Goal 1 - Can you reproduce the passage of the recipe-URL excerpt between "So we have numbers" and "into one string.", inclusive, substituting "dashes" for "hyphens"?
Goal 2 - According to the recipe-URL excerpt, what are slugs?

Source excerpt -
********************

Pretty much everything is under “recipes”.

We can easily count the values of dir_2 in the rows where dir_1 is equal to “guides”:

url_df %>% 
  filter(dir_1 == "guides") %>% 
  select(dir_1, dir_2)

Finally, we can extract slugs, which are the values of dir_2 where dir_1 is not equal to “guides”, i.e. the recipes pages:

slugs <- url_df %>% 
  filter(dir_1 != "guides") %>%
  select(dir_2)
slugs

So we have numbers and then we have the name of the recipe. With some string manipulation and regex, we can remove numbers and hyphens, and then split to get the words. Then paste everything into one string.

Here are the first forty words:

words <-  str_replace_all(slugs$dir_2 , replacement = "", pattern  = "\\d+\\-") %>% 
  str_replace_all(replacement = " ", pattern = "-") %>% 
  paste(collapse = " ") %>% 
  str_split(" ")

head(words[[1]], 40)

********************

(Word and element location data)
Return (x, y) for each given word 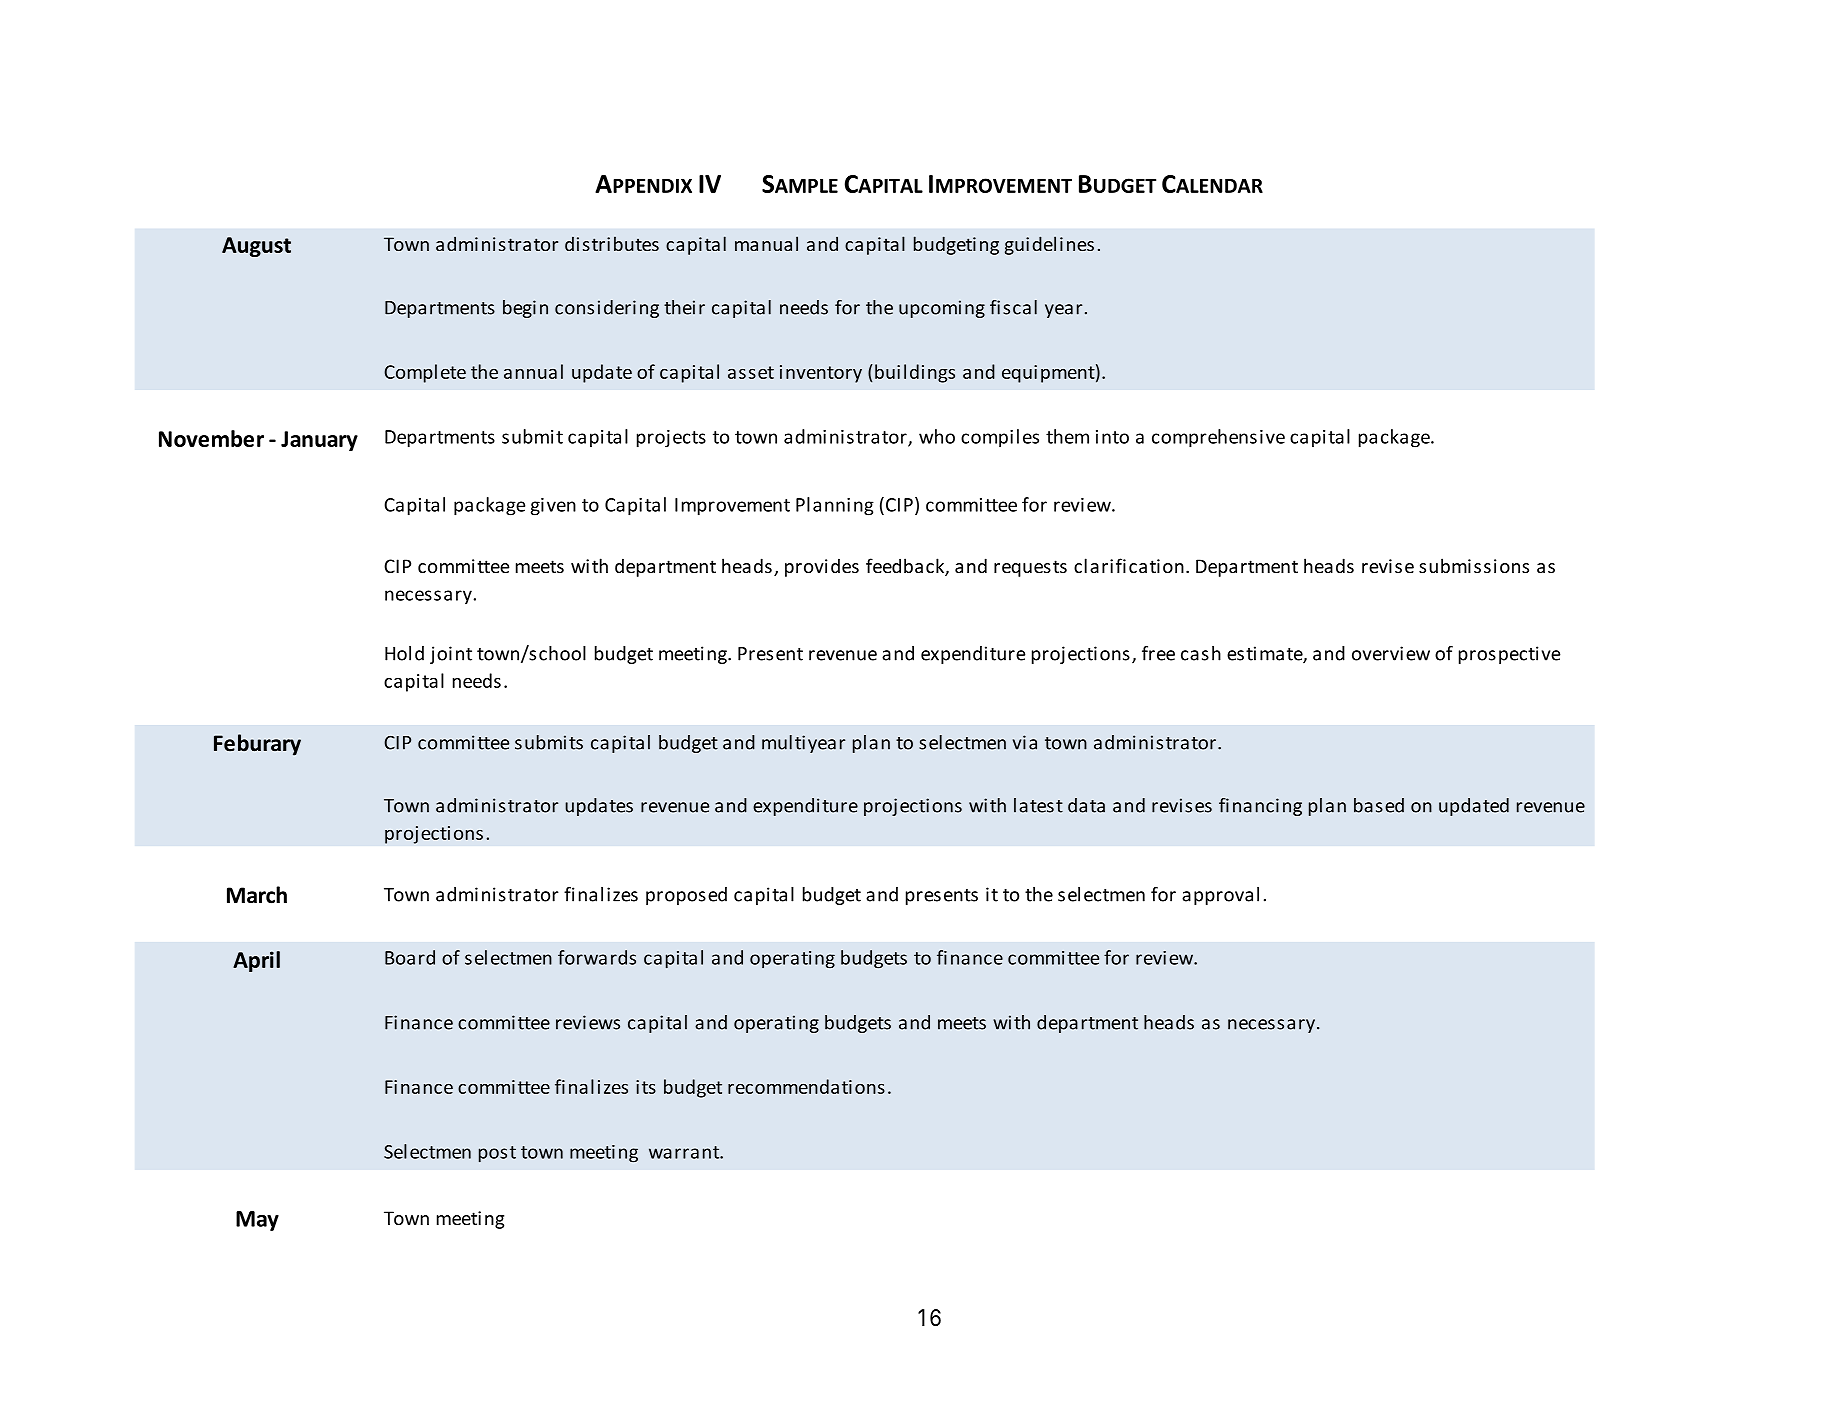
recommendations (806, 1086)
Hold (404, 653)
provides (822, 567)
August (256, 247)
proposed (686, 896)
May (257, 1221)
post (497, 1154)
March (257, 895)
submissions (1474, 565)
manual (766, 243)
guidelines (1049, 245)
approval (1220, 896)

********************

Task response 1 -
So we have numbers and then we have the name of the recipe. With some string manipulation and regex, we can remove numbers and dashes, and then split to get the words. Then paste everything into one string.

Task response 2 - They are the values of dir_2 where dir_1 is not equal to "guides", that is, the recipes pages.